Letter to the editors:
Evidence has recently accumulated to suggest that cannabidiol (CBD), a nonpsychoactive cannabinoid of marijuana, may be useful in the management of hyperkinetic movement disorders (Snider and Consroe, 1984, 1985). We have therefore tested the efficacy of CBD in two patients with dystonic movement disorders.
A 65-year-old woman had idiopathic spasmodic torticollis of 2 years’ duration. Her condition was characterized by a lateral pulling of her neck to the right, which occurred at a frequency of 8-12/minute. In addition, she had essential-type tremor affecting both hands, which was only partially relieved with atenolol (50mg/day). CBD (200mg, orally) produced an amelioration of the dystonic movements within 3 hours of the lateral neck movements to 2-4/minute. The patient’s improvement was confirmed by an evaluation of two independent neurologists.

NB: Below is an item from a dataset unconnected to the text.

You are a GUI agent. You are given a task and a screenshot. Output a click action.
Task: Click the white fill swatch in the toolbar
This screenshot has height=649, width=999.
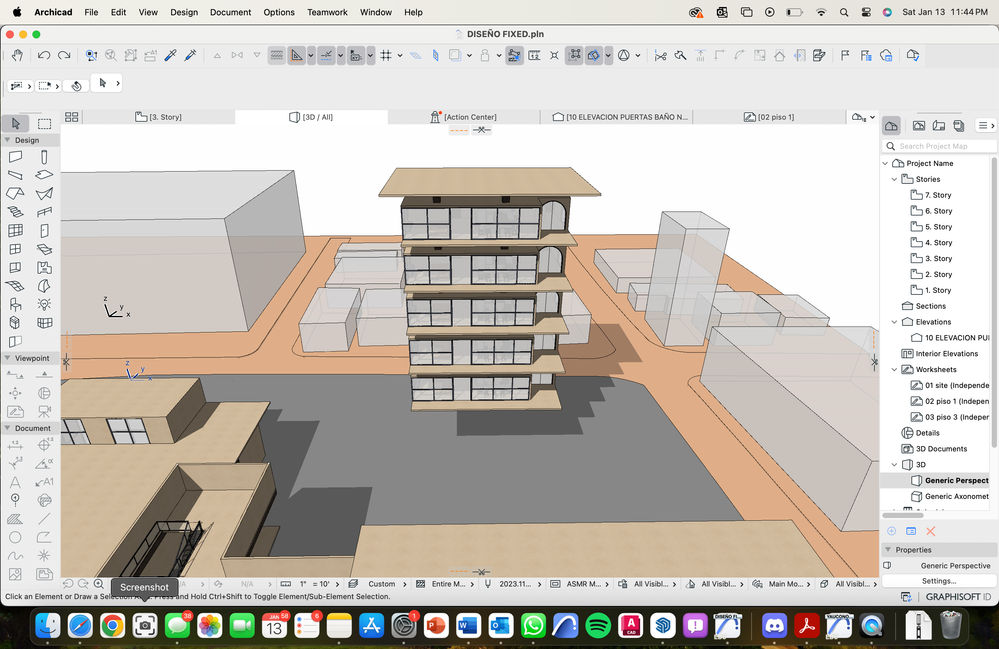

A 31-year-old man had generalized torsion dystonia (dystonia musculorum deformans) of 20 years’ duration. He had obtained mild benefit from high doses (25-45 mg/day) of trihexyphenidyl, but was confirmed to a wheelchair. CBD (200 mg, orally) produced an amelioration of his symptoms (especially of his more severely affected right leg) within two hours of administration. Following CBD administration, he was able to walk without support, an effect that lasted about 24 hours. In both cases, CBD produced no adverse effects.
Cannabidiol (CBD) has been shown to have significant muscle relaxant effects and to reduce muscular spasms in humans (Petro, 1980). In rodents, CBD has been reported to reduce cholinergic transmission (Revuelta et al., 1978) and to increase turnover of gamma-aminobutyric acid (Revuelta et al., 1979). Acute administration of delta-tetradydrocannabinol to rats greatly potentiated the hypokinetic effect of reserpine (Moss et al., 1984), suggesting that this compound may have antidyskinetic properties in humans and that further studies of CBD in other hyperkinetic movement disorders in humans and warranted.